Your task
Count the lines in the records below that contain the string "width", with case counting. Reply with the number alone.

Supplied material
──────────

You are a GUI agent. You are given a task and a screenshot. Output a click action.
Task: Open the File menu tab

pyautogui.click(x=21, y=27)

──────────

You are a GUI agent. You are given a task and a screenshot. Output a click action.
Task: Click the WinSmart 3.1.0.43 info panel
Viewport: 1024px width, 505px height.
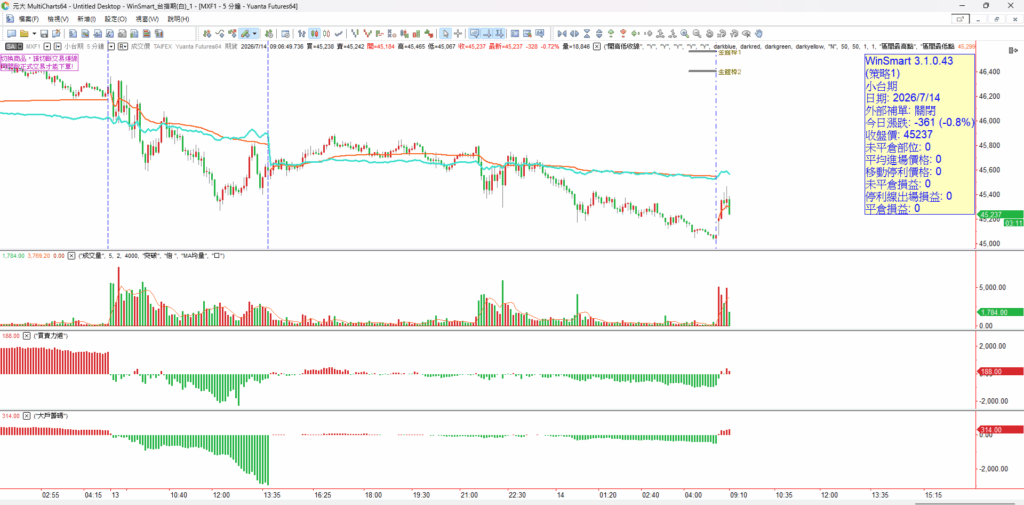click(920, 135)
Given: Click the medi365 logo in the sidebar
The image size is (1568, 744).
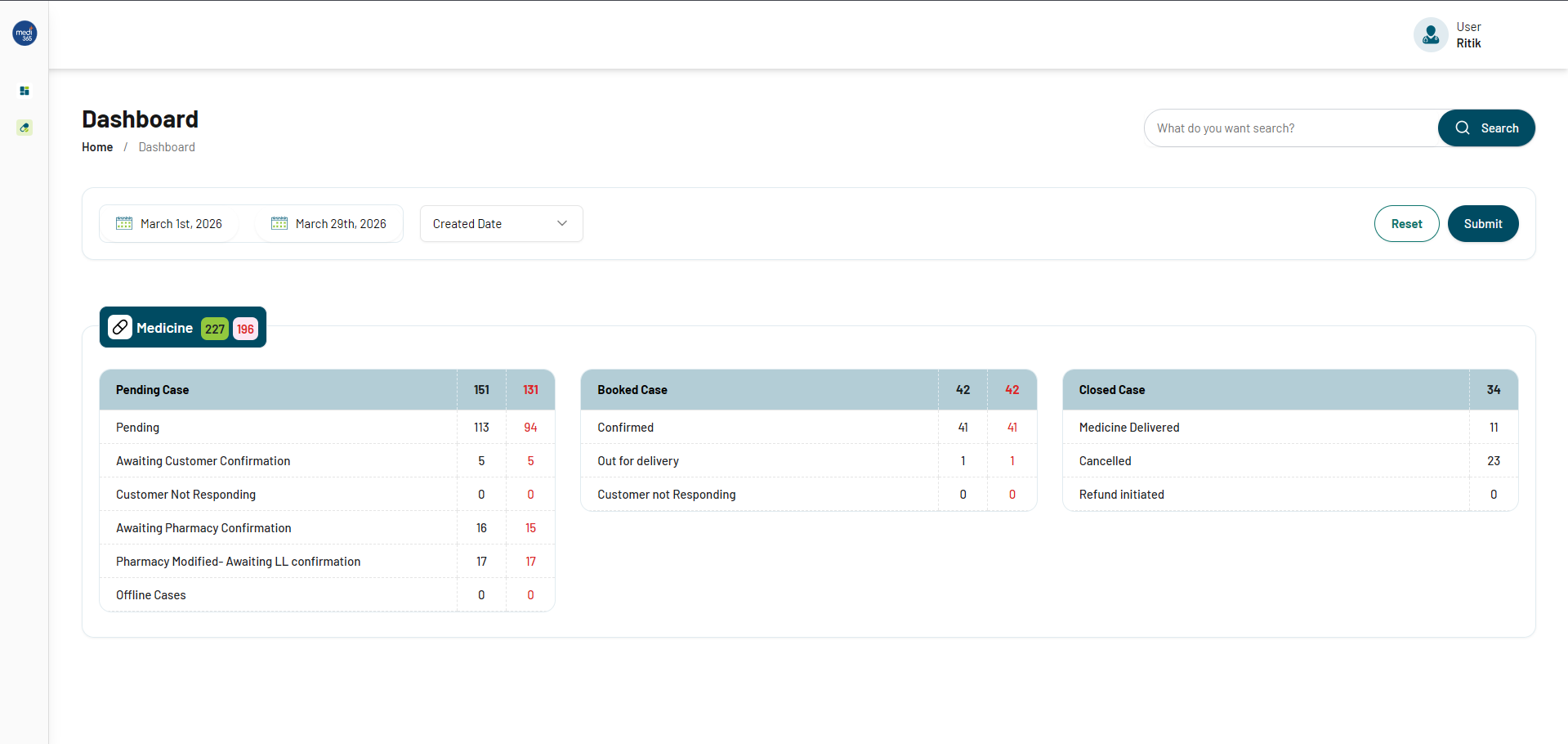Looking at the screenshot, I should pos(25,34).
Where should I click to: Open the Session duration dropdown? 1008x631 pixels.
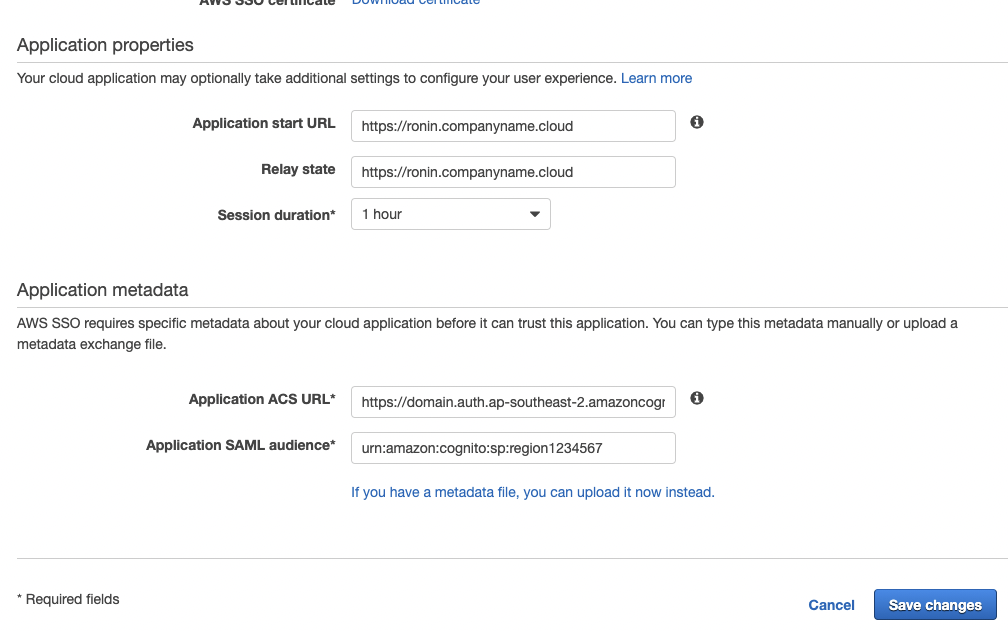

──────────

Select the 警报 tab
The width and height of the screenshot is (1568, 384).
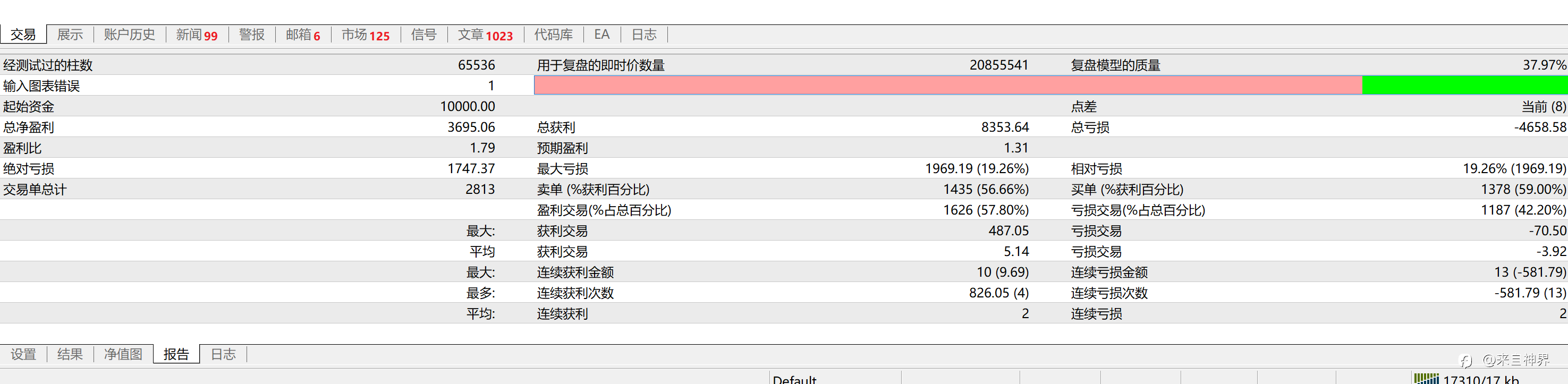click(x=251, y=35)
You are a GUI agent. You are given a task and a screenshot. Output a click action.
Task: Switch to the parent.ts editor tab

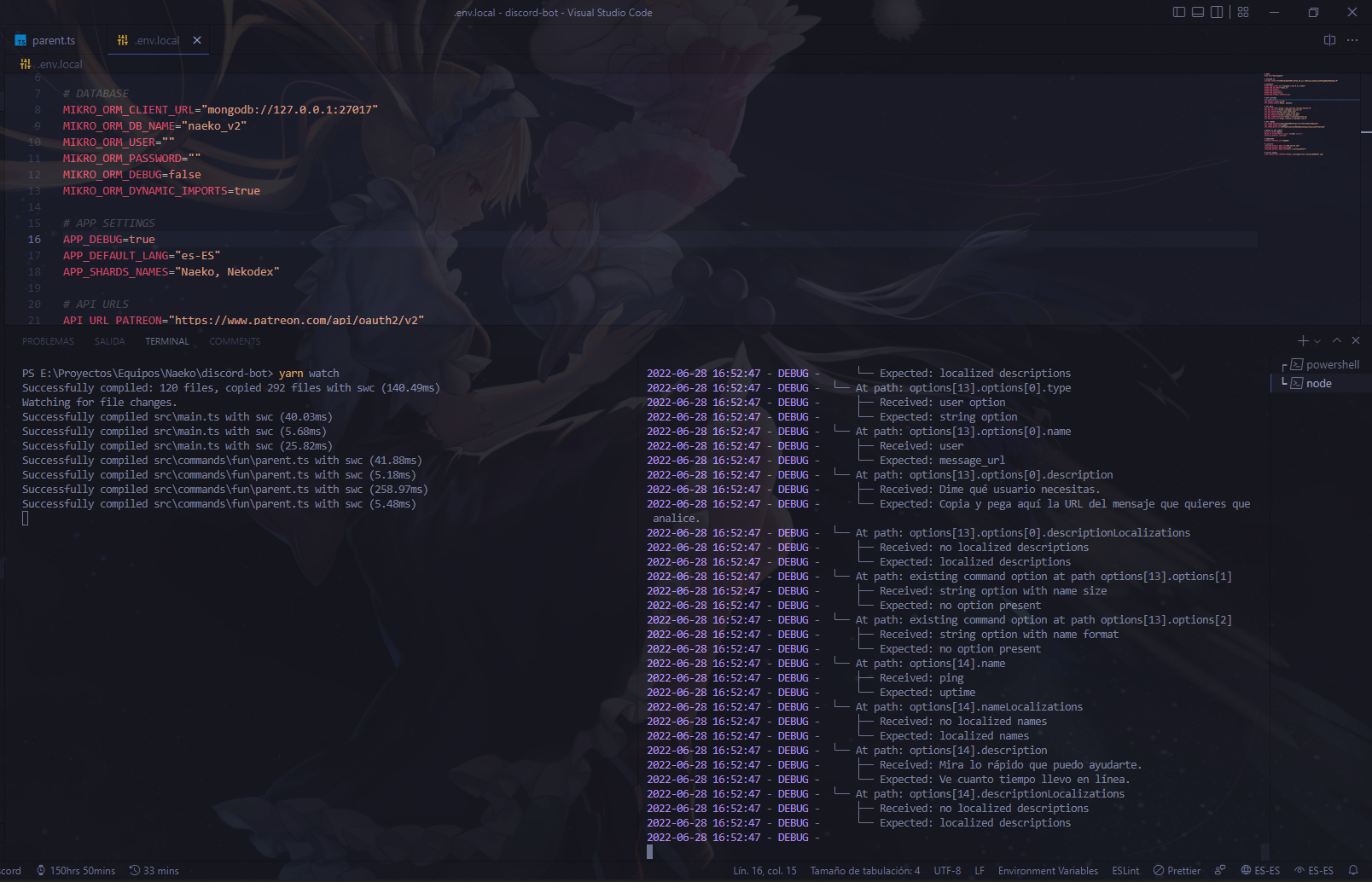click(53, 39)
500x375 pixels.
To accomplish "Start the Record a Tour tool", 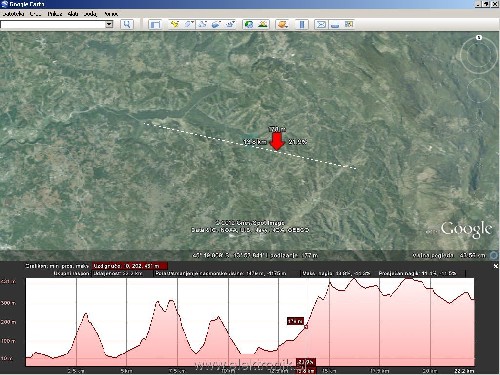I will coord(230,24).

──────────

Completed task
2